Re: [openstack-dev] [nova] question about e41fb84 "fix anti-affinity race condition on boot"
On 03/17/2014 02:30 PM, Sylvain Bauza wrote: There is a global concern here about how an holistic scheduler can perform decisions, and from which key metrics. The current effort is leading to having the Gantt DB updated thanks to resource tracker for scheduling appropriately the hosts. If we consider these metrics as not enough, ie. that Gantt should perform an active check to another project, that's something which needs to be considered carefully. IMHO, on that case, Gantt should only access metrics thanks to the project REST API (and python client) in order to make sure that rolling upgrades could happen. tl;dr: If Gantt requires accessing Nova data, it should request Nova REST API, and not perform database access directly (even thru the conductor) Consider the case in point. 1) We create a server group with anti-affinity policy. (So no two instances in the group should run on the same compute node.) 2) We boot a server in this group. 3) Either simultaneously (on a different scheduler) or immediately after (on the same scheduler) we boot another server in the same group.

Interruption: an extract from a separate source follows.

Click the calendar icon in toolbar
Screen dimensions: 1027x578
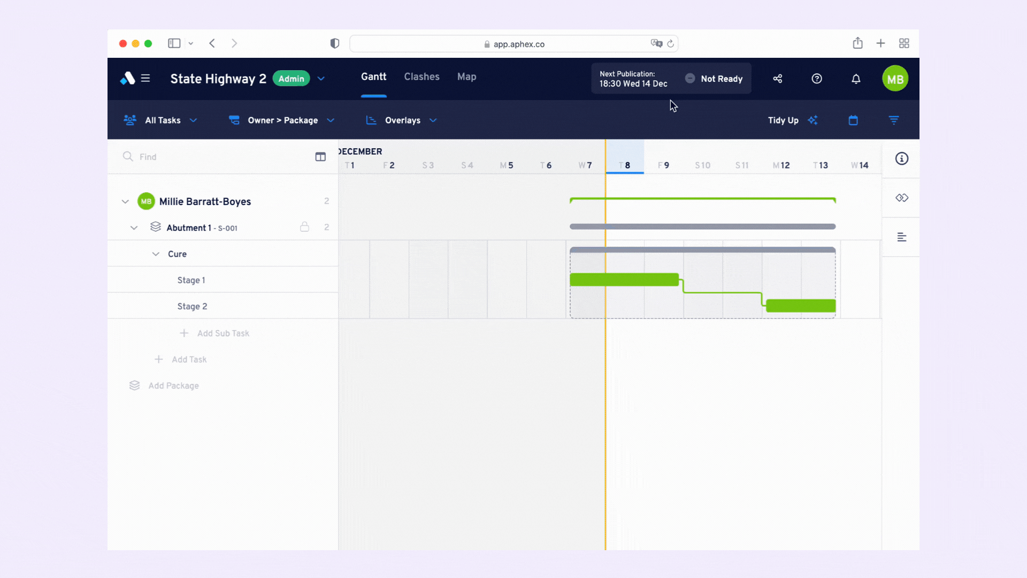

Ideally the scheduler should enforce the policy without any races. However, in the current code we don't update the instance entry in the database with the chosen host until we actually try and create it on the host. Because of this we can end up putting both of them on the same compute node. Currently we only detect the problem when we go to actually boot the instance on the compute node because we have a special-case check to validate the policy. Personally I think this is sort of a hack and it would be better to detect the problem within the scheduler itself. This is something that the scheduler should reasonably consider. I see it as effectively consuming resources, except that in this case the resource is "the set of compute nodes not used by servers in the server group". Chris ___ OpenStack-dev mailing list OpenStack-dev@lists.openstack.org http://lists.openstack.org/cgi-bin/mailman/listinfo/openstack-dev
Re: [openstack-dev] [nova] question about e41fb84 "fix anti-affinity race condition on boot"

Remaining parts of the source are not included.